Compito assegnato A: Ripeti parola per parola il tratto del racconto sulla maratona di Parma che comincia con le parole "Arrivato in hotel, il" e si chiude con "loro vanno fieri.".
Compito assegnato B: Nel racconto sulla maratona di Parma, in quale via si trova il ristorante "Ai Tribunali"?
Compito assegnato C: Prosegui il racconto sulla maratona di Parma dopo l'ultima frase riportata.

Brano da leggere:
Fatta questa premessa, le mie ormai tardive riflessioni sulla maratona saranno più brevi.
Arrivato in hotel, il tempo di depositare la valigia e sono in centro. Una gran quantità di locali dà sfoggio di svariate qualità e quantità di manicaretti ma d’altronde, siamo in Emilia e si sa, la cucina è una delle cose per cui loro vanno fieri.
Nell’attraversare la strada in piazza Garibaldi, un incontro inaspettato con Gianni Baldini, simpatico amico con cui passerò la giornata. Con lui mi dirigo in via Farini al ristorante “Ai Tribunali” noto per la sua cucina tipica parmense: è un trionfo di ogni ben di dio, tortelli in tutte le salse, prosciutto, parmigiano in scaglie etc;. ma mi limito ad un assaggio del primo accompagnato dai gustosi gnocchi fritti, rimandando il secondo per la cena. Fa seguito la visita al centro maratona per il ritiro pettorali e al bellissimo centro cittadino con i suoi monumenti più importanti.
La mattina mi avvio verso la zona partenza ubicata nella Cittadella, la ben conservata fortezza pentagonale di Parma all’interno della quale verrà dato il via. Il percorso si snoda dapprima al suo interno per poi avviarsi nel centro storico della città e penetrare nel Parco Ducale mettendo in mostra tutto lo splendore di questa antica capitale. Si attraversano poi i ponti che tagliano il torrente Parma, scendendo verso sud. Sette chilometri per poi lasciare la città e tuffarsi tra le campagne, mai monotone, e attraversare le frazioni di Alberi, Vigatto, Panocchia, Piazza, Basilicanova e Porporano Il ritmo è buono e in proiezione mi illudo di poter scendere sotto le quattr'ore; ma così non sarà in quanto, dopo esser passato alla mezza in meno di 2 ore, avverto una certa stanchezza a gambe e polpacci complici forse la velocità un po' più sostenuta del solito, il caldo ma soprattutto la fatica accumulata nelle ultime tre ultra.

Dati registrati:
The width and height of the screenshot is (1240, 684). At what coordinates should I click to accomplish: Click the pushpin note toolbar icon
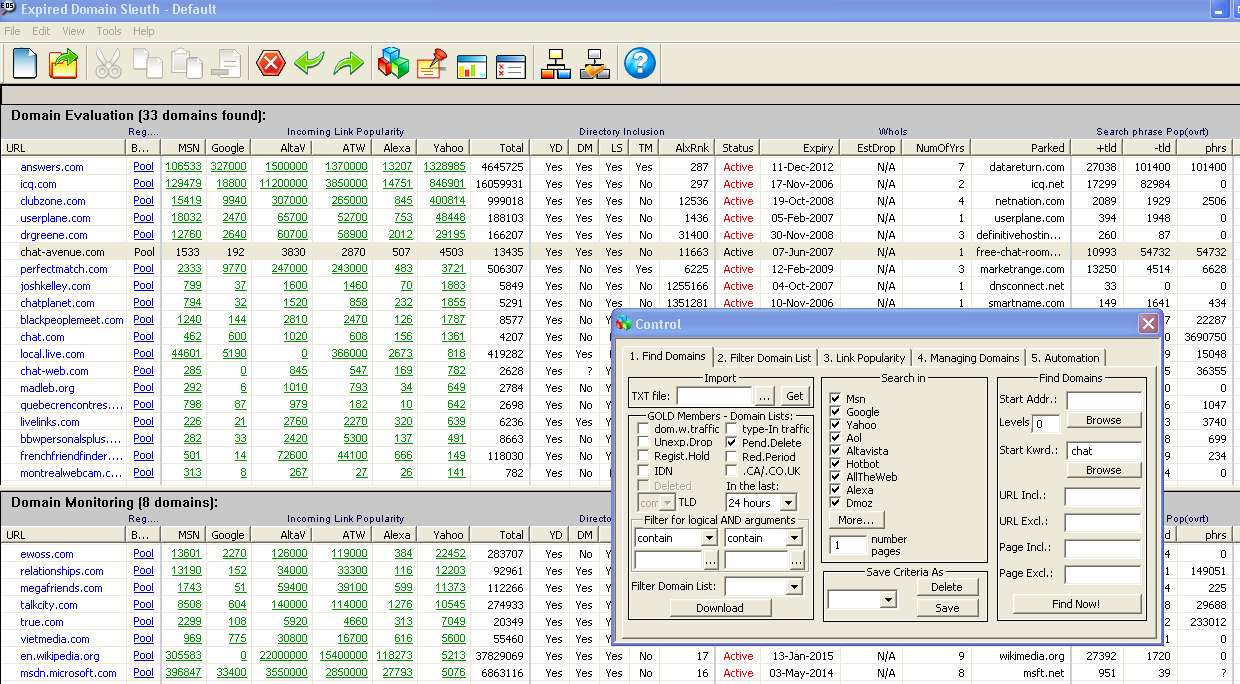(x=432, y=64)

Risposta attesa A:
Arrivato in hotel, il tempo di depositare la valigia e sono in centro. Una gran quantità di locali dà sfoggio di svariate qualità e quantità di manicaretti ma d’altronde, siamo in Emilia e si sa, la cucina è una delle cose per cui loro vanno fieri.

Risposta attesa B: In via Farini.

Risposta attesa C:
I primi 21 km di gara sono in lieve salita, non avvertibile più di tanto, ma tali da indurire le gambe; la seconda parte, in gradevole discesa, è tale da invogliare a tentare una progressione.
Un lungo rettilineo e finalmente si torna in città, si attraversa un ampio viale alberato per poi piegare ad angolo retto, non più di 200 metri per giungere alla porta della Cittadella ove la maratona si conclude: per me, senza infamia e senza lode, finisher con 4.05:18, ma porto a casa un gran senso di gioia.
Evento ben organizzato, deposito borse piantonato dal personale, e poi ci è stata data la possibilità di effettuare una doccia calda presso gli spogliatoi dello stadio Tardini, occasione questa per i calciofili per visitare uno dei templi italiani di questo sport.
Come in tutte le maratone, difficilmente si resta indifferenti, esse lasciano un segno indelebile che serve come esperienza per affrontare nuovi limiti. Rimane un bagaglio umano di notevole spessore, ci si mette in gioco per testare la propria resistenza fisica, la capacità di sostenere certi ritmi, superare i propri, ascoltare interiormente se stessi e le proprie emozioni, le fatiche, percependo alla fine valori essenziali, quale il rapporto con gli altri.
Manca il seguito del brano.